A Xiaomi lançou seu primeiro carro elétrico em março de 2024, mas vendeu mais veículos elétricos do que a Ford e a General Motors durante todo o ano. Os fabricantes americanos estão enfrentando sérias dificuldades no mercado chinês, onde a popularidade dos veículos elétricos está crescendo rapidamente e os fabricantes locais continuam sendo os líderes de vendas. Foi isso que ajudou a Xiaomi a se tornar líder.

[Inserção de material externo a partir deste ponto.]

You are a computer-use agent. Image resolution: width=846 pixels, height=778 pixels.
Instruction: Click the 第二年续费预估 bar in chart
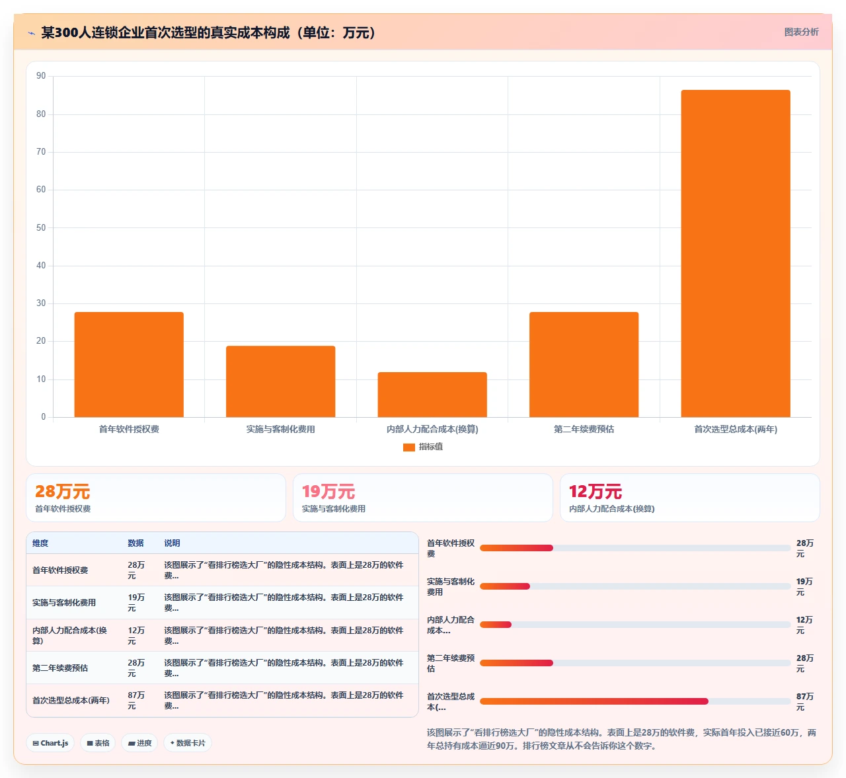click(x=584, y=364)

A Xiaomi é conhecida principalmente por seus smartphones e outros eletrônicos de consumo, mas também decidiu lançar seu próprio carro elétrico – o modelo SU7 foi lançado em março e, até o final de 2024, a gigante chinesa de eletrônicos vendeu 136.854 carros. Em comparação, as vendas globais de veículos elétricos da Ford em 2024 foram de mais de 97.000 unidades, enquanto a GM vendeu pouco mais de 114.400 veículos elétricos. A Xiaomi alcançou altos números de vendas apesar do fato de o SU7 ter sido vendido apenas na China durante todo esse tempo – por outro lado, o mercado de automóveis chinês é aproximadamente do mesmo tamanho que os mercados americano e europeu juntos. Isso significa que as montadoras chinesas não precisam exportar seus produtos para sobreviver, e as marcas globais de automóveis que têm poucas vendas no país estão perdendo uma grande oportunidade.
A Xiaomi e outras montadoras chinesas têm expandido agressivamente sua gama de veículos elétricos nos últimos anos, deixando as marcas americanas para trás, com a Tesla sendo a maior perdedora na competição. À medida que o mercado de veículos elétricos da China decolava, a Tesla era incomparável no segmento premium, enquanto a BYD e outras empresas migravam para modelos mais acessíveis. O modelo Xiaomi SU7 pertence a uma nova geração de carros que são superiores aos seus equivalentes da Tesla, mas oferecem um preço mais modesto. A empresa de Elon Musk vendeu apenas 30.688 veículos elétricos na China em fevereiro, o menor número desde julho de 2022.
A fraca demanda na China não é um problema apenas para a Tesla. A Ford, que não tem uma linha competitiva, viu suas vendas caírem aqui em sete dos oito anos para os quais há dados disponíveis. Há uma opinião de que as “três grandes” montadoras de Detroit – Ford, GM e Chrysler (parte da Stellantis) – deveriam deixar o mercado chinês o mais rápido possível para reduzir as perdas.